The discussion also highlighted the performance trade-offs introduced by large CXL memory deployments. While tiered memory systems significantly increase capacity, workloads can experience measurable slowdowns when a large fraction of memory accesses occur in the slower tier. Example workloads discussed included caching systems, web services, and data warehouse applications, which can see performance drops ranging from roughly 14% to over 20% when large amounts of memory are served by CXL rather than local DRAM. These results reinforce the importance of intelligent page placement and memory management strategies.

Much of the discussion focused on how Transparent Page Placement (TPP) attempts to mitigate these challenges. TPP introduces lightweight demotion of cold pages to slower memory tiers while enabling efficient promotion of hot pages back to faster DRAM. Unlike traditional Linux memory management, TPP maintains a separate demotion mechanism and decouples page allocation from reclamation. This allows the operating system to maintain a reserve of fast-memory pages for new allocations while still utilizing slower memory capacity effectively. The design goal is to reduce allocation latency while avoiding excessive page thrashing between memory tiers. Another topic discussed was the role of workload-aware memory policies. Because different applications exhibit different memory access patterns, effective tiered memory management must consider application behavior. For example, some workloads maintain stable hot sets of memory that benefit from remaining in fast DRAM, while other data structures can tolerate slower access without impacting overall performance. TPP attempts to account for these differences by adapting page promotion and demotion decisions based on observed access patterns.

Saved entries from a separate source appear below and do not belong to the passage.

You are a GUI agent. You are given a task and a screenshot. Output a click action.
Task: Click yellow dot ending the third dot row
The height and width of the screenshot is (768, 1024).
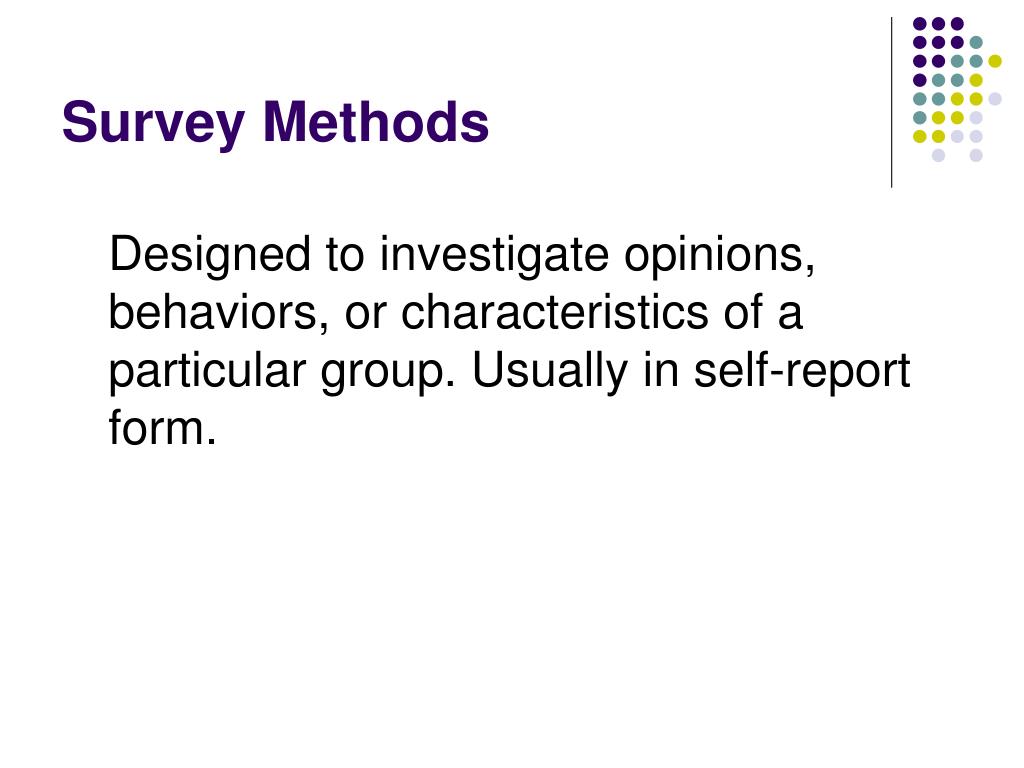(995, 61)
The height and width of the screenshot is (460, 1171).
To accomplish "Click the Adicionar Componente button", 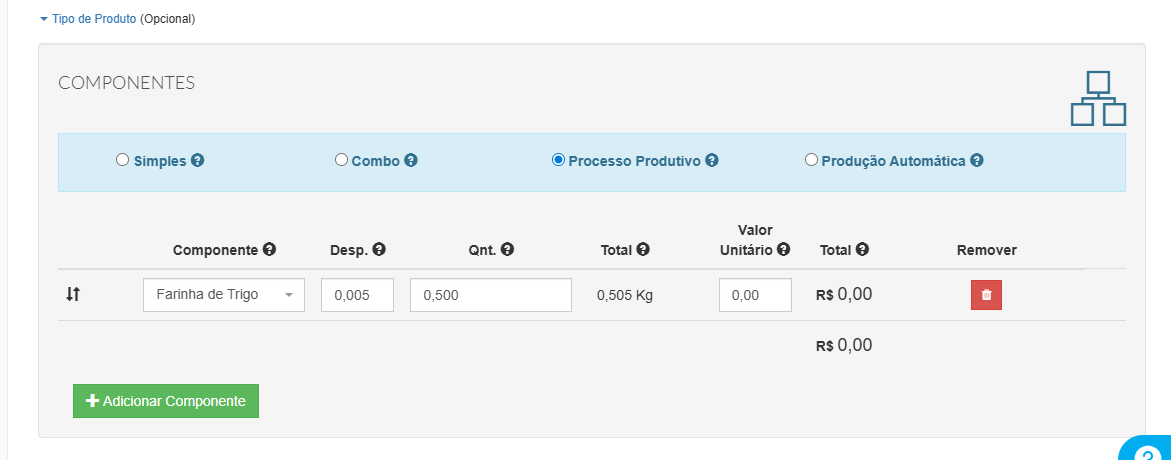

Finally, the evaluation results highlighted in the discussion emphasized that TPP improves system responsiveness in memory-heavy environments. In particular, experiments demonstrated that optimized allocation paths could significantly improve page allocation rates under high memory pressure, especially when the majority of memory resides in the slower CXL tier. These results illustrate that effective operating system policies can make heterogeneous memory systems practical even when a large portion of total memory capacity is provided by slower devices.

AI Disclosure

ChatGPT was used to help structure and summarize the paper. The content was reviewed and refined to ensure technical accuracy and clarity.